Edenloff emigrated to Toronto after graduating from the University of Alberta in 2002, and eventually found himself co-hosting an open-mic night at a storied Cabbagetown dive called the Winchester, alongside versatile percussionist Paul Banwatt. They experimented with a range of lineups before coalescing as a three-piece with the addition of multi-instrumentalist Amy Cole, whose crystal-clear high harmonies provide a lilting counterpoint to Edenloff’s bracing yowl on many of Hometowns’ standout tracks.
The RAA’s sound is a stunning mix of jangling guitars and raw, urgent drums, with bits of horn, keyboards, strings and even the odd metronomic drum-machine beat sprinkled throughout. Hometowns is eclectic and lush even as it somehow remains as spare and cutting as a prairie winter wind — a perfect complement to Edenloff’s finely crafted, aching tales of true love buried beneath the Frank Slide or blinded by the purple floodlights of the Alberta legislature.
The songs were mostly inspired by Edenloff’s first couple of hard-luck years as a Prairie boy overwhelmed by the Big Smoke. “I was always losing when I first moved to Toronto,” he says.

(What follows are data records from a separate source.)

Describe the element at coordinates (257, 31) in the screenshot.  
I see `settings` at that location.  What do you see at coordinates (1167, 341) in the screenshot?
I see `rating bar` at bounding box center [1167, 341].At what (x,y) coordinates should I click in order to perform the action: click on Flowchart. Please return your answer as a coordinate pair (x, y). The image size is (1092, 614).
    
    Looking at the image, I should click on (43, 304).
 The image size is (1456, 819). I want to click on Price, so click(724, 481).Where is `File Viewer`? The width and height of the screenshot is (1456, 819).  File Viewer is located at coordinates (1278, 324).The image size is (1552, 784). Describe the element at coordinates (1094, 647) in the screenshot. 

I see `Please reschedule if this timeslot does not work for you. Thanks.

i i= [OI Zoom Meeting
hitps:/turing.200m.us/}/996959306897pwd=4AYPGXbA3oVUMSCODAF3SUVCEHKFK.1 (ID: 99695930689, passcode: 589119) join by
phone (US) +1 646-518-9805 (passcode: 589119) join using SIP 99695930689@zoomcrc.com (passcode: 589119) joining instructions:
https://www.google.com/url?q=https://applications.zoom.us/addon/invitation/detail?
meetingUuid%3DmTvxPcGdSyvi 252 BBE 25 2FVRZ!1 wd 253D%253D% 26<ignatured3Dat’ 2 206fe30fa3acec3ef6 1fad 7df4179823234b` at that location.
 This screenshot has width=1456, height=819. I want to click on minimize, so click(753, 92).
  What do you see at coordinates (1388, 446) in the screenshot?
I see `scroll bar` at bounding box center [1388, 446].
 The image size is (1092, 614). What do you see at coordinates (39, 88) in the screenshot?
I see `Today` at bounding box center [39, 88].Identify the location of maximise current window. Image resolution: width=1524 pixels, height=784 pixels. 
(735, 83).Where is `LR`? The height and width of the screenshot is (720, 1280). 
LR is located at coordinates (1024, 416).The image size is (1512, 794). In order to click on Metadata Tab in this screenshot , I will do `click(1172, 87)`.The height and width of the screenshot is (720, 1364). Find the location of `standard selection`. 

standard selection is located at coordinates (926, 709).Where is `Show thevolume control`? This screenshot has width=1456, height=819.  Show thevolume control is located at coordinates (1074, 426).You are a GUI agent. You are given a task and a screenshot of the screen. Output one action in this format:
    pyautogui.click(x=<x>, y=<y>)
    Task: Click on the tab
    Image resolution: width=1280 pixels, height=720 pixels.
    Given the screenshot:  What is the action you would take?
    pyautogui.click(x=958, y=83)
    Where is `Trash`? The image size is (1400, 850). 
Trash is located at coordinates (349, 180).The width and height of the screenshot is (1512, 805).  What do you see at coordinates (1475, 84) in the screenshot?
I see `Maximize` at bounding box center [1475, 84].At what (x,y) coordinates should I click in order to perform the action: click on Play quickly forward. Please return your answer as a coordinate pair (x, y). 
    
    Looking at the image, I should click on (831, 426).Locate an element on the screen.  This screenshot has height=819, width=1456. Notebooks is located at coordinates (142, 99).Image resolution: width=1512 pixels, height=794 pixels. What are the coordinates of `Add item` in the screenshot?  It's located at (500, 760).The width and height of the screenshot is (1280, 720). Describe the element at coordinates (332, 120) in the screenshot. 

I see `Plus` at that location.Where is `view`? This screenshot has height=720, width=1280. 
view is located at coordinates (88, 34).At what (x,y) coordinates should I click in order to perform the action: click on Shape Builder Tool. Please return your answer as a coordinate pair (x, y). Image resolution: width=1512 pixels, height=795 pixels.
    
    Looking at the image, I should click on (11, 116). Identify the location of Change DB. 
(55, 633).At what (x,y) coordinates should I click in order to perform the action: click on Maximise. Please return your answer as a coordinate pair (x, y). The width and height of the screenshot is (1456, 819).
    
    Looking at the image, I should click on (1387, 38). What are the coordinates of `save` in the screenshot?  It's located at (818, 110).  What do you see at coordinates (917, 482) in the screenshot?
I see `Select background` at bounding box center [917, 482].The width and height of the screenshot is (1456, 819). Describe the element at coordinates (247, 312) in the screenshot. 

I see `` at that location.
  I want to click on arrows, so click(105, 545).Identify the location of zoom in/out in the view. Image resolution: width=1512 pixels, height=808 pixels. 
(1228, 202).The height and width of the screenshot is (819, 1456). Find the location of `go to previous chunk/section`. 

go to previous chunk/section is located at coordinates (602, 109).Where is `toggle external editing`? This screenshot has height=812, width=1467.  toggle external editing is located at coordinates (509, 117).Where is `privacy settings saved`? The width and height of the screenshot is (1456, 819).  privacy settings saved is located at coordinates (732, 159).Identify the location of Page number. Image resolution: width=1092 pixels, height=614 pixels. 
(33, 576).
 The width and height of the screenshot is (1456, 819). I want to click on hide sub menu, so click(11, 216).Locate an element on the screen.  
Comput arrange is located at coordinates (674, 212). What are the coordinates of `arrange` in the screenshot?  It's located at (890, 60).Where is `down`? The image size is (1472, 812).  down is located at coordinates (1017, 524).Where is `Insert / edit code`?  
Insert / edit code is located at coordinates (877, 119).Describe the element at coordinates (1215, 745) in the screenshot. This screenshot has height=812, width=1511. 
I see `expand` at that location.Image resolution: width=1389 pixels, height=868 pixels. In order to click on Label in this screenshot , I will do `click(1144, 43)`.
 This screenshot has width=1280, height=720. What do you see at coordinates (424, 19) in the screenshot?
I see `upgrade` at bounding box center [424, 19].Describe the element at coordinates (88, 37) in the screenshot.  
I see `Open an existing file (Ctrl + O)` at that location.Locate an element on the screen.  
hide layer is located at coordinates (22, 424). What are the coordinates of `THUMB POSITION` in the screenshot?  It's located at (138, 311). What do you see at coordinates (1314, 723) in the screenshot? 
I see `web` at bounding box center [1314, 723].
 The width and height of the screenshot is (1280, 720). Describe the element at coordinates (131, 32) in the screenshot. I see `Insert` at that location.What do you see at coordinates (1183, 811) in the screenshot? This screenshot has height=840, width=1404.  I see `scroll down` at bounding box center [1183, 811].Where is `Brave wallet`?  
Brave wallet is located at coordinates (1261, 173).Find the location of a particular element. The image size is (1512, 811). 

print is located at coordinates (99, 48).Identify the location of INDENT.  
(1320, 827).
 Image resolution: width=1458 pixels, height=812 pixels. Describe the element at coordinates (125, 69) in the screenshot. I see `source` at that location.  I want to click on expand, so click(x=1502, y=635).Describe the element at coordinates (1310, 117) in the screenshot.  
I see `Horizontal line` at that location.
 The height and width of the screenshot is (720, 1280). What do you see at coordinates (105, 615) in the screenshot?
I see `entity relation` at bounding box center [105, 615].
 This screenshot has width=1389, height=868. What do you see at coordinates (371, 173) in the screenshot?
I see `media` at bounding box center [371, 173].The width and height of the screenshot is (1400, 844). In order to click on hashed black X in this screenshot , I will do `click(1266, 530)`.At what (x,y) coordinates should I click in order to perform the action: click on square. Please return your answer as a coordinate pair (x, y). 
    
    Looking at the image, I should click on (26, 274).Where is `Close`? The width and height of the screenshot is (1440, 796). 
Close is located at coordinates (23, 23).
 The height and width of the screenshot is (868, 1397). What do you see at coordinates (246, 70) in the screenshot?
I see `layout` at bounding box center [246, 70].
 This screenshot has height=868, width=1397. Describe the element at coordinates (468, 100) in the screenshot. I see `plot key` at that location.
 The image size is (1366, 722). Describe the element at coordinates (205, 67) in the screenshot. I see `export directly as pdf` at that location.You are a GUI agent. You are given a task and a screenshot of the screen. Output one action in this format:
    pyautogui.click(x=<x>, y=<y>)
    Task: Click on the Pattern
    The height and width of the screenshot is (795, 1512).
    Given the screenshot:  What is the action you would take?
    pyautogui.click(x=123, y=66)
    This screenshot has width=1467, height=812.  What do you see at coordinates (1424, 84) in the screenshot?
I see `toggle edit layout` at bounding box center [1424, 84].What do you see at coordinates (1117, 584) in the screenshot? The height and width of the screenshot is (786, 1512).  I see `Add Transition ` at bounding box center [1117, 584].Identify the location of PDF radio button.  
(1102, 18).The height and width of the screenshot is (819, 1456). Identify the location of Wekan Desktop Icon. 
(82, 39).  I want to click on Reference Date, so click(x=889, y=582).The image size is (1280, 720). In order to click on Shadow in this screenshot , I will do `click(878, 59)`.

With everything he’d brought with him stolen and unable to find a job for months on end, beat down by “a city that’s always on the attack” (as he puts it in “Edmonton,” the ambitious mini-epic that provides a sort of crescendo to the dozen songs on Hometowns ), Edenloff found solace in his own private Alberta.
Imagine Neutral Milk Hotel’s Jeff Mangum fronting a stripped-down version of Arcade Fire to howl homesick odes to an Alberta that’s sometimes hard to love but impossible to shake and, in the process, producing a strain of prairie pride in the same vein as the Weakerthans. Imagine as well just how much potential would lie in a brew that potent, and understand that the album’s self-evident songcraft and the advance word on the RAA’s unpretentiously dynamic live act suggests they might actually be as good as those ingredients. This is that all-too-rare mix of talent, timing and momentum that can produce the kind of gig that defines a young festival’s purpose and just maybe gives its audience a lifetime of saw-them-just-before-they-went-supernova bragging rights. Highly recommended.